Commonly asked questions about lupus:
- What is it?
- What causes it?
- What risk factors are associated with it?
- What are the signs/symptoms of it?
- Is it curable?
- What drugs/medicines are used to treat it?
What is Lupus?
Lupus is a form of autoimmune disease, meaning that your body’s immune system mistakenly attacks healthy cells and tissues in your body. It is often difficult to diagnose. This is because the signs and symptoms are often similar to that of other ailments. It is capable of effecting the skin, joints, brain, lungs, kidneys, blood vessels and other internal organs. The most distinctive sign is a butterfly-wing shaped facial rash across both cheeks.
What Causes Lupus?
According to the Mayo Clinic and Medical News Today, the exact cause is unknown. However, there are several environmental factors that may trigger the disease in those affected by it. Some potential triggers include:
- Sunlight: Exposure to the sun may trigger skin lesions or an internal response.
- Infections: Having an infection may initiate it in some people, or cause a relapse in those who already have it.
- Medications: It may be triggered by specific types of anti-seizure medication, blood pressure medications or antibiotics.
What Risk Factors are Associated with Lupus?
According to Lupus.org, some of the main risk factors associated with the disease include:
|Gender||More than 90% of those affected are women.|
|Race||It is more common in people of color (African America, Indian, Asian) than in Caucasians, as well as usually being more severe.|
|Age||Most of the time it is diagnosed between the ages of 15-44.|
|Family History||Relatives of someone diagnosed with the disease have between a 5-13% chance of developing it themselves.|
What are the Signs/Symptoms of Lupus?
Lupus.org states that it is often referred to as the “great imitator” because many of its symptoms are reminiscent of many other diseases. Due to the fact that it can affect many different organs a wide range of symptoms may occur, such as:
- Extreme fatigue
- Painful or swollen joints
- Swelling in the feet, legs, hands or eyes
- Pain in chest when deep breathing
- Butterfly-shaped rash across face and cheeks
- Sun or light sensitivity
- Hair loss
- Abnormal blood clotting
- Fingers turning white or blue when cold
- Mouth or nose ulcers
Is Lupus Curable?
According to Mayo Clinic there is currently no cure available. However, there are many different ways that it can be treated.
What Drugs/Medications are Used to Treat Lupus?

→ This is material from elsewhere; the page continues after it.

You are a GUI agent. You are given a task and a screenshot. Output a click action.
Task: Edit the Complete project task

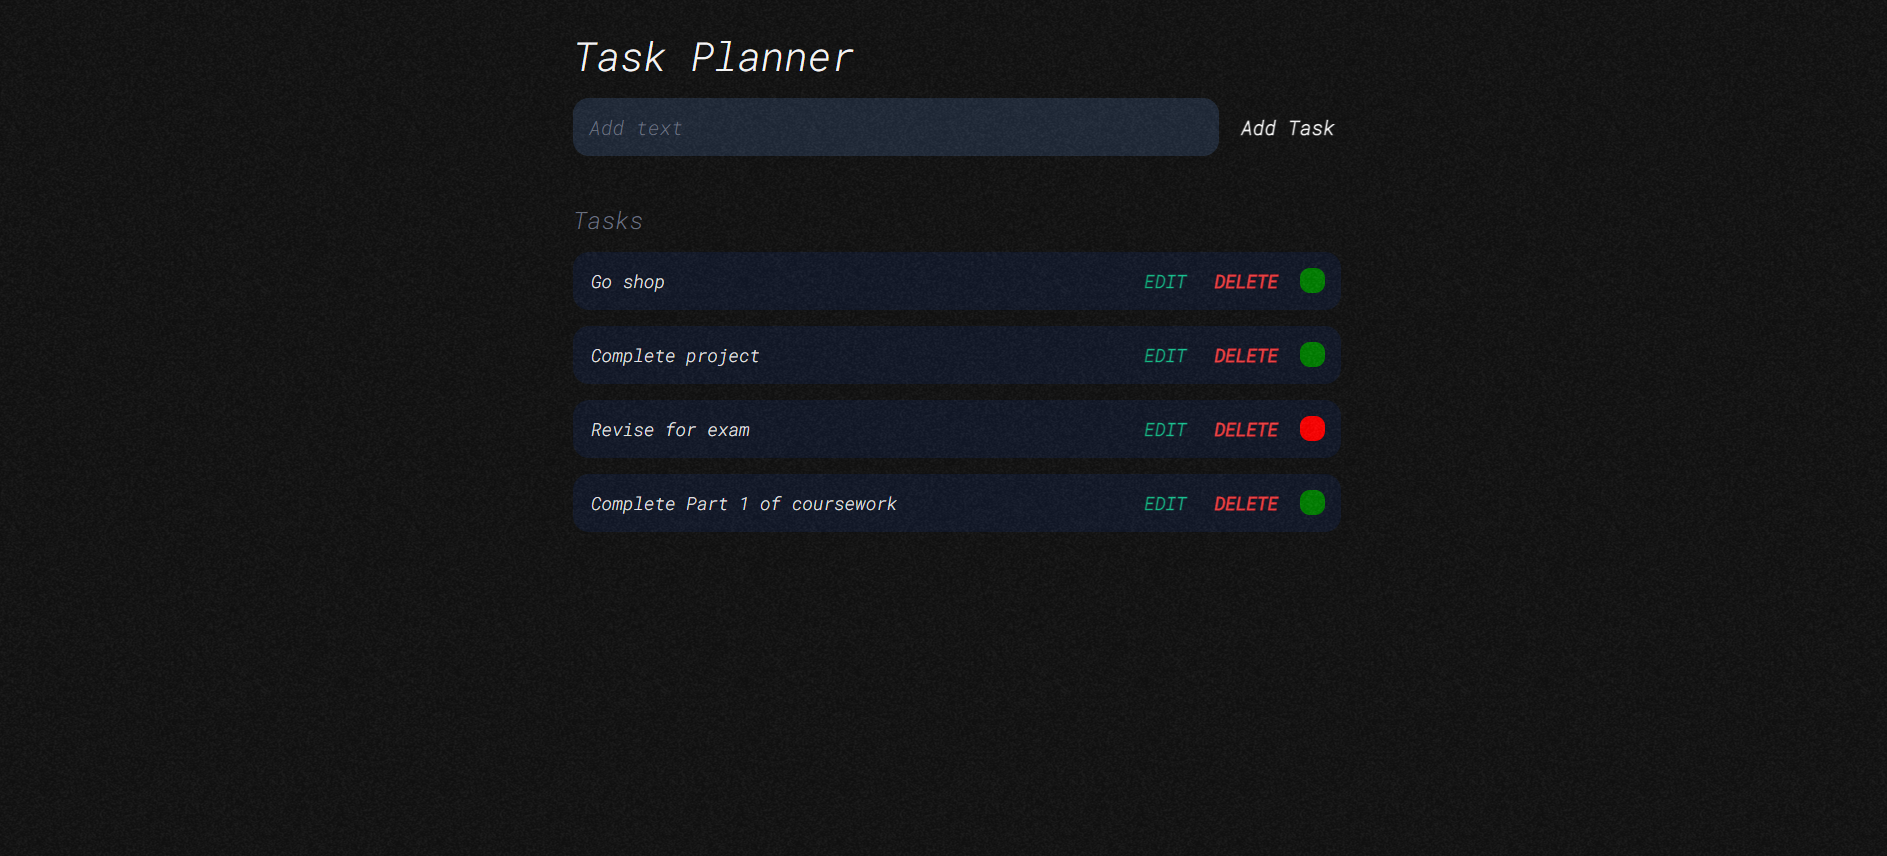(1164, 355)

The treatment depends on the signs and symptoms that you are showing. Due to the variety of symptoms that go along with it there is no one set way to treat it. As your symptoms flare or subside your dosage or medication may need to be changed entirely to adapt to the disease. According to Mayo Clinic and Lupus.org some of the most common drugs used to treat the disease are:
- Nonsteroidal Anti-Inflammatory Drugs (NSAIDs): Used to treat pain, swelling and fever.
- Antimalarial Drugs: Medications that are used to control malaria are also often used to treat certain symptoms.
- Corticosteroids: Are used to counter inflammation. However, these drugs may cause long-term side effects.
- Immunosuppressants: These drugs are used to suppress the immune system in extreme cases.